▶ [Required work]:
Look for the word "dimensions" in the entries below, then copy every line that has it.

▶ [Excerpted records]:
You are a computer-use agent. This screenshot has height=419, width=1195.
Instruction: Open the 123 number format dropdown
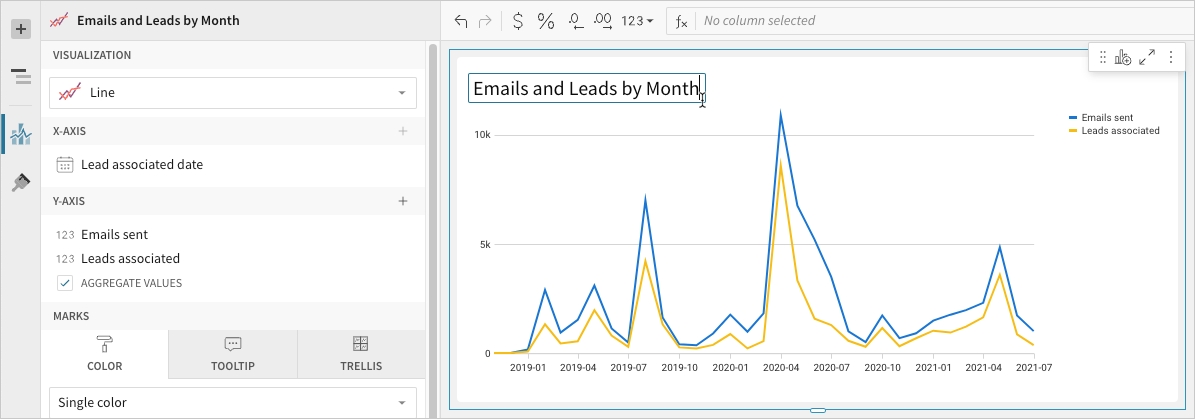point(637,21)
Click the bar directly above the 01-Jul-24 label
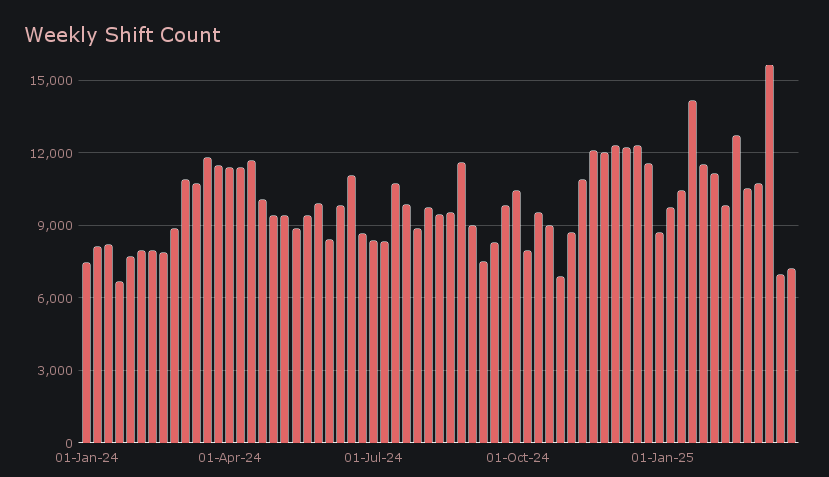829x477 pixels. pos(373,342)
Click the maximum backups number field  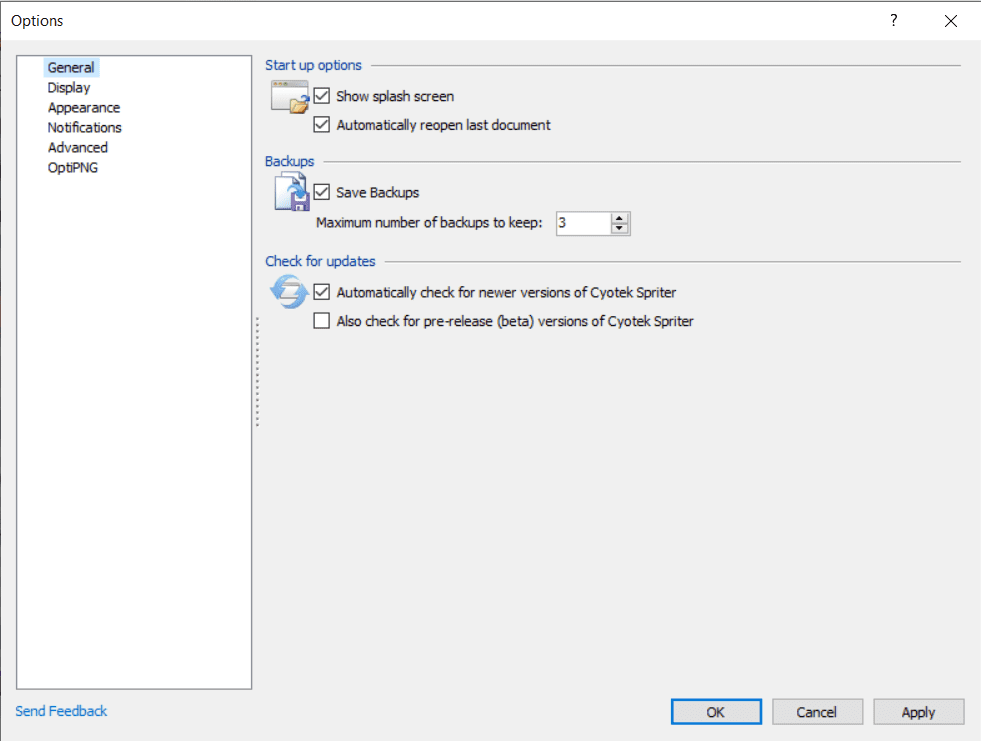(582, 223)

--

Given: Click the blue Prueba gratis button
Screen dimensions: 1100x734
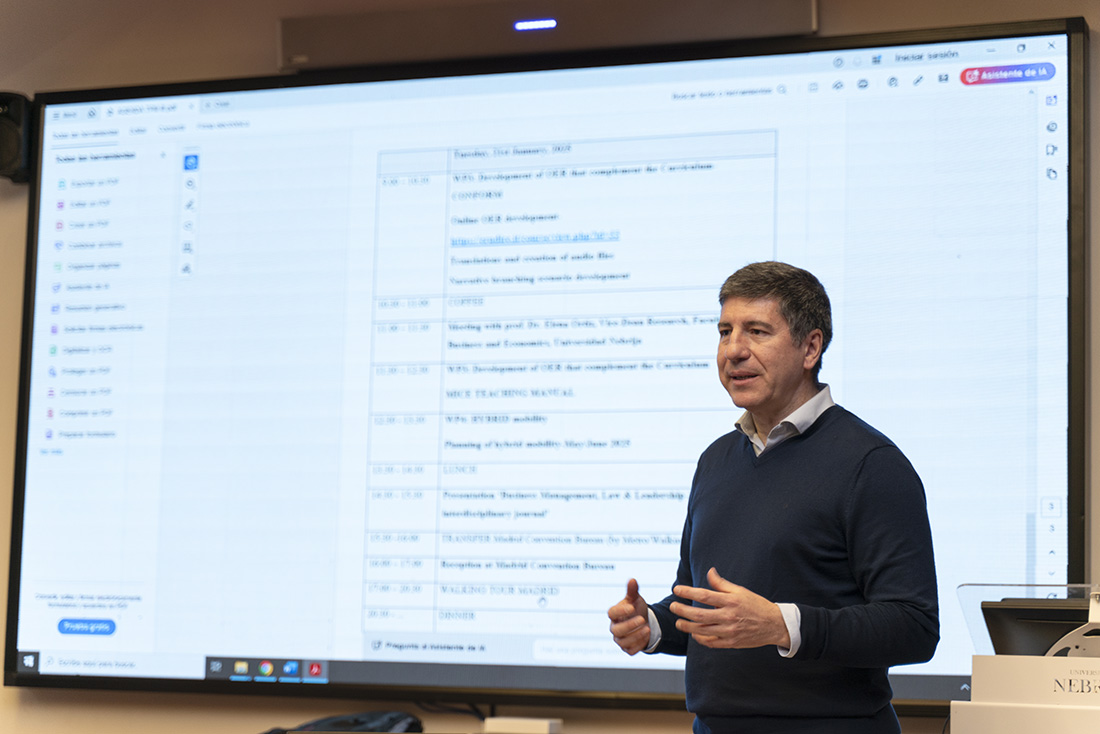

...

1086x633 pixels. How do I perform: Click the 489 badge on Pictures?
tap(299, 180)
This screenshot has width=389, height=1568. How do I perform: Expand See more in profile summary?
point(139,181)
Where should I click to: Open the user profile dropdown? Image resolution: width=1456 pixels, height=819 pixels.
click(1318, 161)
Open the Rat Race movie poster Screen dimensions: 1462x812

▶ [Your solution]:
Screen dimensions: 1100x734
Open the Rat Race movie poster Screen dimensions: 1462x812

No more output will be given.